Ignite: Label-wise metrics (Accuracy etc.) for multi-label problems

Created on 2 May 2019 · 4Comments · Source: pytorch/ignite

Hi,

I've made a multi-label classifier using BCEWithLogitsLoss. In summary a data sample can be one of 3 binary classes, which aren't mutually eclusive, so y_pred and y can look something like [0, 1, 1].

My metrics include Accuracy(output_transform=thresholded_output_transform, is_multilabel=True) and Precision(output_transform=thresholded_output_transform, is_multilabel=True, average=True)}.

However, I'm interesting in having label-specific metrics (i.e. having 3 accuracies etc.).
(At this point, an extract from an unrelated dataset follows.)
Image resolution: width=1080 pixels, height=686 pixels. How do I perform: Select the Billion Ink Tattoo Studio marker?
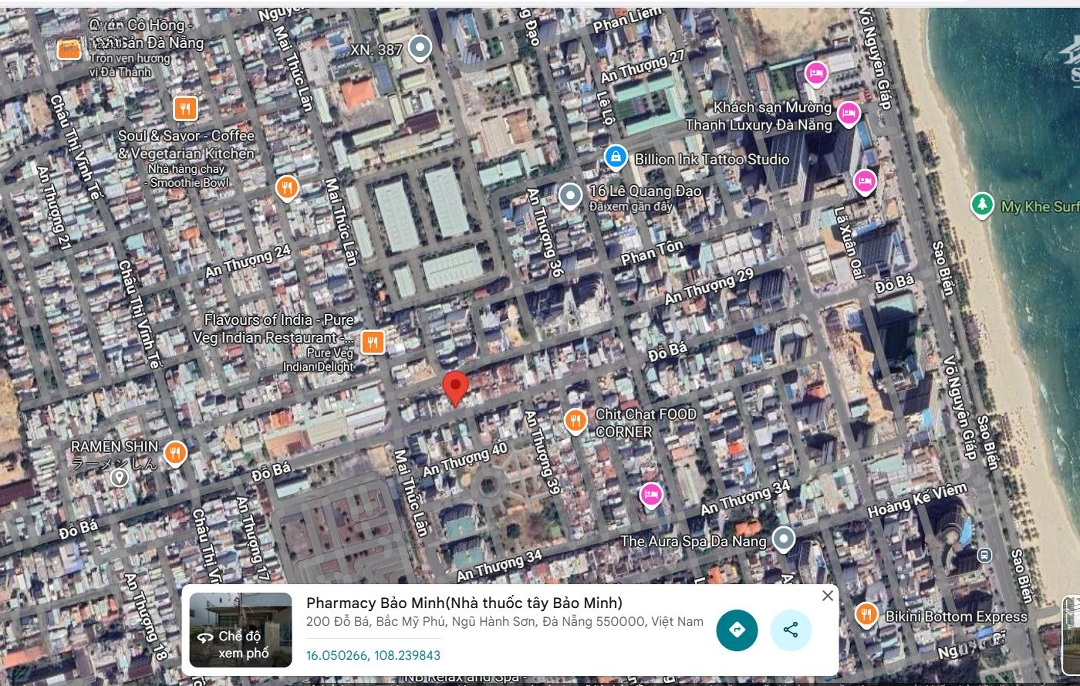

This is important because it allows me to see what labels are compromising my overall accuracy the most (a 70% accuracy be a 30% error in a single label, or a more modest error scattered across 3 labels).

There is no option to disable averaging for Accuracy() as with the others, and setting average=False for Precision() does not do what I expected (it yields a binary result per datum, not per label, so I end up with a tensor of size 500, not 3, if my dataset n=500).

Is there a way to get label-wise metrics in mutlilabel problems? Or a plan to introduce it?

P.S. I'd love to get an invite to the slack workspace if possible? How do I go about doing that?

enhancement help wanted metrics

Source

jphdotam

👍3

Most helpful comment

In the mean time whilst the core team decide how best to implement this, this is a custom class I've made for the task which inherits from Accuracy:

class LabelwiseAccuracy(Accuracy):
    def __init__(self, output_transform=lambda x: x):
        self._num_correct = None
        self._num_examples = None
        super(LabelwiseAccuracy, self).__init__(output_transform=output_transform)

    def reset(self):
        self._num_correct = None
        self._num_examples = 0
        super(LabelwiseAccuracy, self).reset()

    def update(self, output):

        y_pred, y = self._check_shape(output)
        self._check_type((y_pred, y))

        num_classes = y_pred.size(1)
        last_dim = y_pred.ndimension()
        y_pred = torch.transpose(y_pred, 1, last_dim - 1).reshape(-1, num_classes)
        y = torch.transpose(y, 1, last_dim - 1).reshape(-1, num_classes)
        correct_exact = torch.all(y == y_pred.type_as(y), dim=-1)  # Sample-wise
        correct_elementwise = torch.sum(y == y_pred.type_as(y), dim=0)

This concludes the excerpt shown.